BTW, 1 rounded tbsp of cure is about 1 ounce; that would contain 93.75% of it as salt, or just a bit less of 1 oz of salt only.


Venture said:


> This a question and not an answer!
> 
> I do not have Jeff's recipe, so I don't know how much salt there is in it.
> 
> ...


----------



## mballi3011 (Nov 2, 2011)

Now that is some fine knife work with that skin removel. I leave more meat on my bellies then that. Now I have used pink salt cure before and it just didn't seem like enough cure to me either. Now I use tender quick when I cure my bellies but I do it dry cure not a wet cure like you did Joe. I can't wait to see how it coes out.


----------



## tjohnson (Nov 2, 2011)

I'm Watchin' This One Too!

Very Interesting

Todd


----------



## DanMcG (Nov 2, 2011)

Pass the popcorn.
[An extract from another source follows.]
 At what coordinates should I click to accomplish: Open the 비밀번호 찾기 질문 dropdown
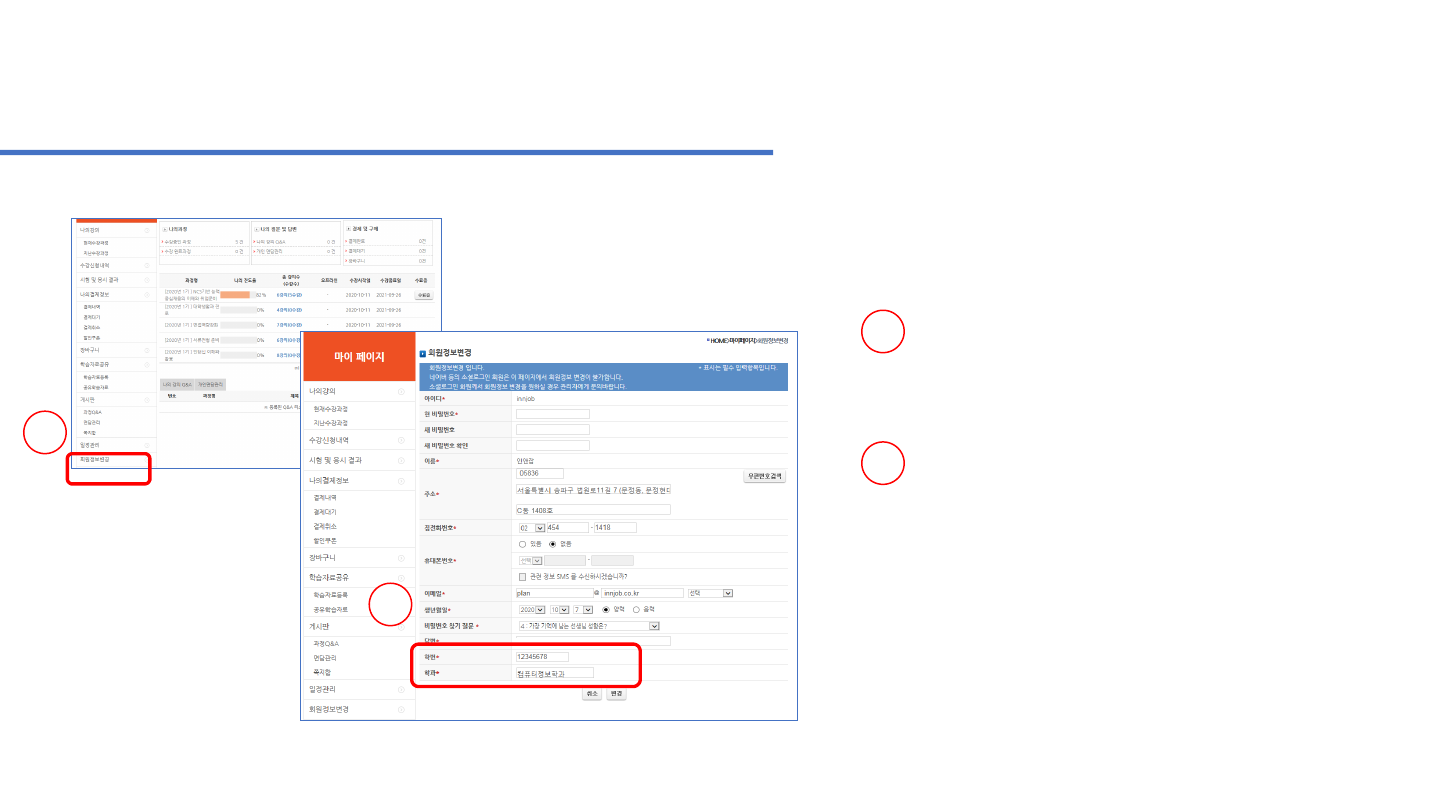[654, 626]
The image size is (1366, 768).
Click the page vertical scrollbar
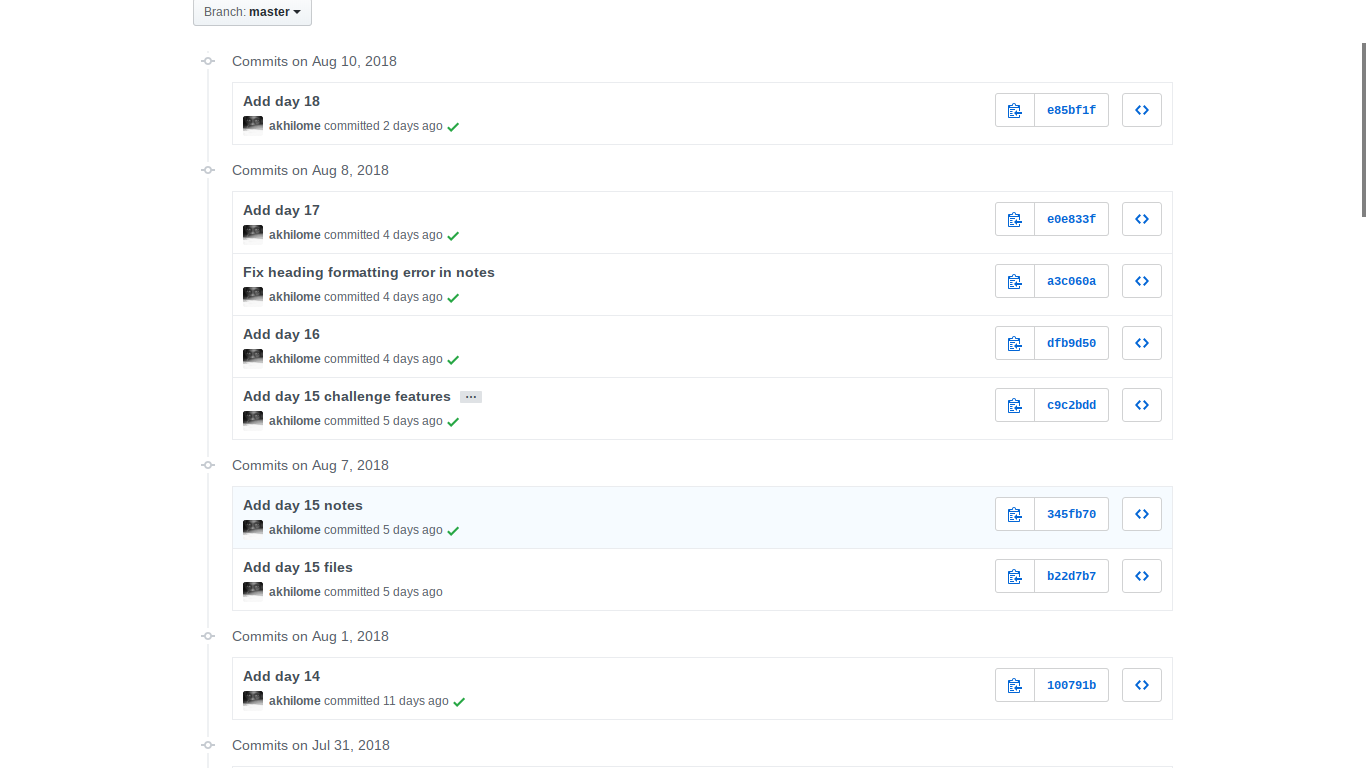(1363, 130)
I'm in!


----------



## irie (Nov 2, 2011)

in for some results! your off to a good start!


----------



## boykjo (Nov 2, 2011)

Thanks everyone for having an iterest in this. i am also wondering how its going to come out...  Using  TQ, the bacon is awesome..... just trying to duplicate it using cure #1 to see if it comes out as good or better.......all i am trying to do is get the rub flavor in the bacon....

Joe


----------



## venture (Nov 2, 2011)

Thanks Pops!

My question about salt is about using Cure #1 in a brine that is otherwise without salt or low on salt.

My thinking is that cure needs salt to create the osmotic process to penetrate the meat.
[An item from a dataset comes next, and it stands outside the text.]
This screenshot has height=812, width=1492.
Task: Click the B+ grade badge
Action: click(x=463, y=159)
With cure #1 we are dealing with over 90% salt, but with such small amounts of cure #1 are we dealing with enough salt to produce the osmotic process without additional salt?

Again, folks, this is a question, not an answer!

Good luck and good smoking.


----------



## bluebombersfan (Nov 2, 2011)

Love to see how this turns out!


----------



## daveomak (Nov 3, 2011)

Venture said:


> Thanks Pops!
> 
> My question about salt is about using Cure #1 in a brine that is otherwise without salt or low on salt.
> 
> ...


Venture, morning... I'm on my first cup of coffee reading this... Your question has implications that make sense.. Without getting my head hurting from thinking too hard... I do believe equilibrium

 will occur in the brining solution salt or no salt... me thinks salt is not the carrier.... physics is the carrier... (unless there is some sort of molecular sieve that is interferring with the whole process)...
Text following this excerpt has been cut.